[Items from a data collection]
________________________

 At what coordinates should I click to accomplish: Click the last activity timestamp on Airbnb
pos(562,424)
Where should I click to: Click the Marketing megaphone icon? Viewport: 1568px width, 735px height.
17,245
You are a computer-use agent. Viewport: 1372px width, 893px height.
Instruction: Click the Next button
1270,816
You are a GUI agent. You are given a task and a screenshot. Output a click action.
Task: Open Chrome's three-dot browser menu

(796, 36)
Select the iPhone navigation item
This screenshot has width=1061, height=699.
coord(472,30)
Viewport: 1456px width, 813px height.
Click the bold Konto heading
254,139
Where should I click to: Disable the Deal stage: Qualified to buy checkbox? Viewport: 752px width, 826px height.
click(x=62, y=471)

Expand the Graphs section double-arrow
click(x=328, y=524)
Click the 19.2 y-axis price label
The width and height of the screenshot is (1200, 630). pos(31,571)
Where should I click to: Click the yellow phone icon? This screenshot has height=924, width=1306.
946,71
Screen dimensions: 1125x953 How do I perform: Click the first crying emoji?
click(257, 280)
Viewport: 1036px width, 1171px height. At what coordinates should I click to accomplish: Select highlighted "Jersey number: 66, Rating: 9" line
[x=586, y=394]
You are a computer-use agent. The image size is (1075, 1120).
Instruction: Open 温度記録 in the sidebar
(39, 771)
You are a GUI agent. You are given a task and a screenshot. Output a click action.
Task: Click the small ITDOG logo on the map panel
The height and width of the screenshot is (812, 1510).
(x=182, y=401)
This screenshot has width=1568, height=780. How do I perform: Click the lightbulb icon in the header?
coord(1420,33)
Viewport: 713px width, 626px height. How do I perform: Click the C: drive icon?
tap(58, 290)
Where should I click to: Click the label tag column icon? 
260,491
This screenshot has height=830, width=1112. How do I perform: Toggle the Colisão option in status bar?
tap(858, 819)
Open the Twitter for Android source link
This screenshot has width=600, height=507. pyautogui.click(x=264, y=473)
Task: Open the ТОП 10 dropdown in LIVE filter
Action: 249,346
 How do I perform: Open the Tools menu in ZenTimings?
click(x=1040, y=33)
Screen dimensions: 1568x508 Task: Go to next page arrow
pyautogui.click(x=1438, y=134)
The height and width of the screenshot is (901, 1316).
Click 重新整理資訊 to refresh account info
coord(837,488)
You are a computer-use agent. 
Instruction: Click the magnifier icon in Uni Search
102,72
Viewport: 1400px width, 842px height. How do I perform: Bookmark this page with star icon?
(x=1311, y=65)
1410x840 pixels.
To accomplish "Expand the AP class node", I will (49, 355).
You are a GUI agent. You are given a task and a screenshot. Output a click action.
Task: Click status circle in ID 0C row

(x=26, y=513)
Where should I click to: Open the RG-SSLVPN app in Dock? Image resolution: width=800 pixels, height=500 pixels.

________________________

» Work required
Write out every item above word for word, leaving each line unchanged.

» Answer to the problem
 At what coordinates should I click to accomplish: Click the last activity timestamp on Airbnb
pos(562,424)
Where should I click to: Click the Marketing megaphone icon? Viewport: 1568px width, 735px height.
17,245
You are a computer-use agent. Viewport: 1372px width, 893px height.
Instruction: Click the Next button
1270,816
You are a GUI agent. You are given a task and a screenshot. Output a click action.
Task: Open Chrome's three-dot browser menu

(796, 36)
Select the iPhone navigation item
This screenshot has width=1061, height=699.
coord(472,30)
Viewport: 1456px width, 813px height.
Click the bold Konto heading
254,139
Where should I click to: Disable the Deal stage: Qualified to buy checkbox? Viewport: 752px width, 826px height.
click(x=62, y=471)

Expand the Graphs section double-arrow
click(x=328, y=524)
Click the 19.2 y-axis price label
The width and height of the screenshot is (1200, 630). pos(31,571)
Where should I click to: Click the yellow phone icon? This screenshot has height=924, width=1306.
946,71
Screen dimensions: 1125x953 How do I perform: Click the first crying emoji?
click(257, 280)
Viewport: 1036px width, 1171px height. At what coordinates should I click to accomplish: Select highlighted "Jersey number: 66, Rating: 9" line
[x=586, y=394]
You are a computer-use agent. The image size is (1075, 1120).
Instruction: Open 温度記録 in the sidebar
(39, 771)
You are a GUI agent. You are given a task and a screenshot. Output a click action.
Task: Click the small ITDOG logo on the map panel
The height and width of the screenshot is (812, 1510).
(x=182, y=401)
This screenshot has width=1568, height=780. How do I perform: Click the lightbulb icon in the header?
coord(1420,33)
Viewport: 713px width, 626px height. How do I perform: Click the C: drive icon?
tap(58, 290)
Where should I click to: Click the label tag column icon? 
260,491
This screenshot has height=830, width=1112. How do I perform: Toggle the Colisão option in status bar?
tap(858, 819)
Open the Twitter for Android source link
This screenshot has width=600, height=507. pyautogui.click(x=264, y=473)
Task: Open the ТОП 10 dropdown in LIVE filter
Action: 249,346
 How do I perform: Open the Tools menu in ZenTimings?
click(x=1040, y=33)
Screen dimensions: 1568x508 Task: Go to next page arrow
pyautogui.click(x=1438, y=134)
The height and width of the screenshot is (901, 1316).
Click 重新整理資訊 to refresh account info
coord(837,488)
You are a computer-use agent. 
Instruction: Click the magnifier icon in Uni Search
102,72
Viewport: 1400px width, 842px height. How do I perform: Bookmark this page with star icon?
(x=1311, y=65)
1410x840 pixels.
To accomplish "Expand the AP class node", I will (49, 355).
You are a GUI agent. You are given a task and a screenshot. Output a click action.
Task: Click status circle in ID 0C row

(x=26, y=513)
Where should I click to: Open the RG-SSLVPN app in Dock? Image resolution: width=800 pixels, height=500 pixels.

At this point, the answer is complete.